We provide our Services, including related software and technology, for ultimate federal government end use solely in accordance with the terms of these Terms. If you (or any of your End Users) are an agency, department, or other entity of any government, the use, duplication, reproduction, release, modification, disclosure, or transfer of our services, or any related documentation of any kind, including technical data, software, and manuals, is restricted by these Terms. All other use is prohibited and no rights other than those provided in these Terms are conferred. Our services were developed fully at private expense.11.10 Governing Law and Venue.
The enforceability and interpretation of Section 12 (Agreement to Arbitrate) will be determined the Federal Arbitration Act (including its procedural provisions). Apart from Section 12, these Terms will be governed by and interpreted according to the laws of the State of Florida without regard to conflicts of laws and principles that would cause laws of another jurisdiction to apply. These Terms will not be governed by the United Nations Convention on Contracts for the International Sale of Goods. Except as provided in Section 12 (Arbitration), any legal suit, action or proceeding arising out of or related to these Terms or our Services shall be instituted in either the state or federal courts of Bradenton, Florida, and we each consent to the personal jurisdiction of these courts.12. Agreement to Arbitrate
Before bringing a formal legal case, please first try contacting our Customer Support. Most disputes can be resolved that way. If our Customer Support Team can’t help you, then we both agree to go to binding arbitration, again, in Bradenton, Florida. Arbitration means a professional arbitrator will decide how to resolve our dispute instead of a judge or a jury deciding the case.
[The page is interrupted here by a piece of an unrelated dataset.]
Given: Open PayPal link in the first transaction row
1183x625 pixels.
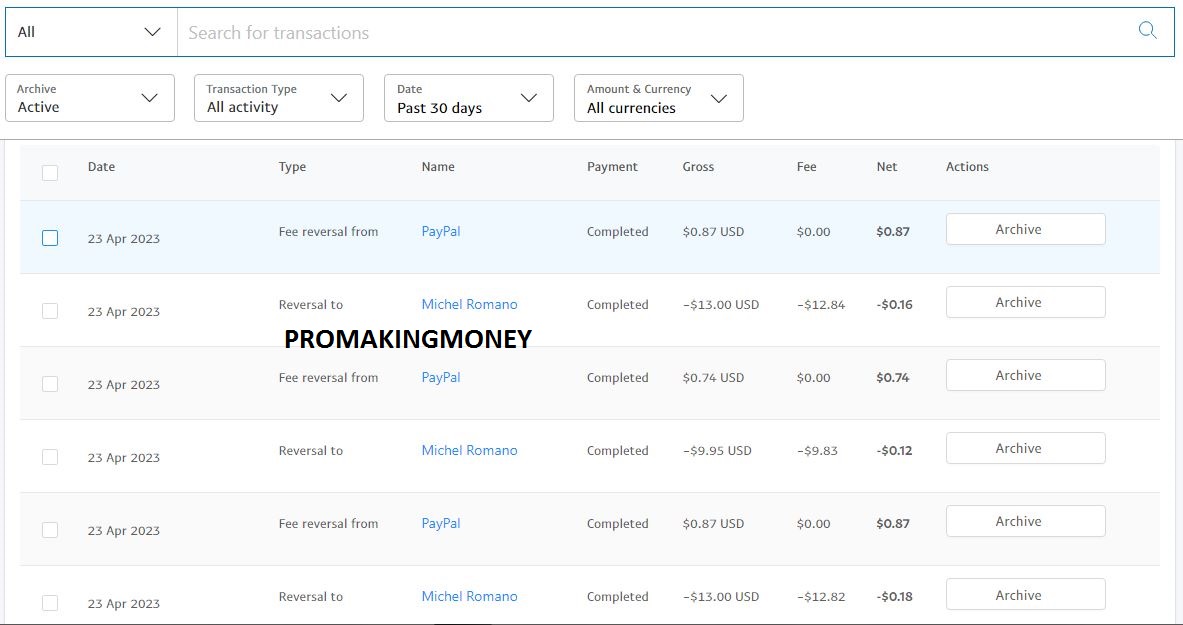Looking at the screenshot, I should 441,232.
12.1 We Both Agree to Arbitrate.
If we can’t resolve our dispute through our customer support, you or any of your affiliates on one hand and KingdomText and any of KingdomText’s affiliates on the other hand, all agree to resolve any dispute arising under these Terms, or Privacy Notices, or in relation to our Services by binding arbitration in Bradenton, Florida, or in another location that we have both agreed to. This applies to all claims under any legal theory. It also applies even after you have stopped using your KingdomText account or have deleted it. If we have a dispute about whether this agreement to arbitrate can be enforced or applies to our dispute, we all agree that the arbitrator will decide that, too.